Deer population explosion at Point Pelee soon to be corrected

Point Pelee National Park is getting $2 million to help restore its marsh. July 11, 2019. (Photo courtesy of Point Pelee National Park)

The growing deer population at Point Pelee National Park will be reduced beginning next week.

The park will be closed to visitors from January 9, 2020 to January 24, 2020 while the “activity” takes place by Parks Canada and the Caldwell First Nation.

Parks Canada said the deer population has grown three to four times higher than the ideal 24 to 32 deer that can be sustained. Officials said a series of mild winters with light snow cover and a lack of natural predators, such as wolves and cougars, have allowed the park’s white-tailed deer population to grow beyond what the ecosystem can handle. They issued an information bulletin on Thursday afternoon stating it’s to ensure the long-term health of the park’s sensitive ecosystems.

“Public safety is of the utmost priority to Parks Canada, therefore Point Pelee National Park will be closed to visitors during this time,” the bulletin said.

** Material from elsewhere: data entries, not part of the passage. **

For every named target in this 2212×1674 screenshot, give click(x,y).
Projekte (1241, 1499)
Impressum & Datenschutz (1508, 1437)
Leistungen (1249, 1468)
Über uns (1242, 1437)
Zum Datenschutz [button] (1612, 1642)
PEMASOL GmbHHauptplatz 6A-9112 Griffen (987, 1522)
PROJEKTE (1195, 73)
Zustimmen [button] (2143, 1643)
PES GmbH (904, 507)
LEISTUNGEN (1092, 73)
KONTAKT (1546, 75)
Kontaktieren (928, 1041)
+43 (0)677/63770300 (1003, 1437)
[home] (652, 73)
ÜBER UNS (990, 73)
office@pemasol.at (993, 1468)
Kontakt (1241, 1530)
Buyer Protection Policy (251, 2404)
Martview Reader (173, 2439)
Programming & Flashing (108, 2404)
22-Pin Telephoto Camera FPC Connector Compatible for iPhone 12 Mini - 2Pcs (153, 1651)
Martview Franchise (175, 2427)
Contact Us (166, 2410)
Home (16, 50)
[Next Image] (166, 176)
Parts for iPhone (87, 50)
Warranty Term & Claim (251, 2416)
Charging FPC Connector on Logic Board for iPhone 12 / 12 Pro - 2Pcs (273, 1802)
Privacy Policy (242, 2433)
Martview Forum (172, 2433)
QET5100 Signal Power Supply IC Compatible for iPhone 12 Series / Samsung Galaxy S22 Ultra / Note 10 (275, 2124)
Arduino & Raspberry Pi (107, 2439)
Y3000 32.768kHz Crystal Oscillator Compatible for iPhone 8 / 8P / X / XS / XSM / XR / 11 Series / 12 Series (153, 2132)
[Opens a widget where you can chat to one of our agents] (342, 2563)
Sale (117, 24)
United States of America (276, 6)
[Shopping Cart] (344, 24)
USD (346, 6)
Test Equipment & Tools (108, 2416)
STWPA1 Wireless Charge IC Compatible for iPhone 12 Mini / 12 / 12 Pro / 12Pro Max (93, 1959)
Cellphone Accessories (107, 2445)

Parks Canada said high populations of white-tailed deer are a serious threat to forest and savannah health at Point Pelee National Park. Officials added the deer in the park are consuming and damaging native plants faster than they can regenerate, threatening the health of the Carolinian Forest, which is home to a number of species at risk such as the Red Mulberry Tree, Red-Headed Woodpecker, and Eastern Foxsnake. Deer are also jeopardizing efforts to restore the Lake Erie Sandspit Savannah, a globally rare ecosystem that supports 25 per cent of the species at risk in the park.

“Population reduction is reserved for situations of absolute necessity and Parks Canada has been collaborating with the Caldwell First Nation for a number of years to actively manage the deer population to protect the park’s sensitive ecosystems,” added Parks Canada.

Workers continue to improve the health of Point Pelee National Park, including planting native Carolinian species and removing invasive plants.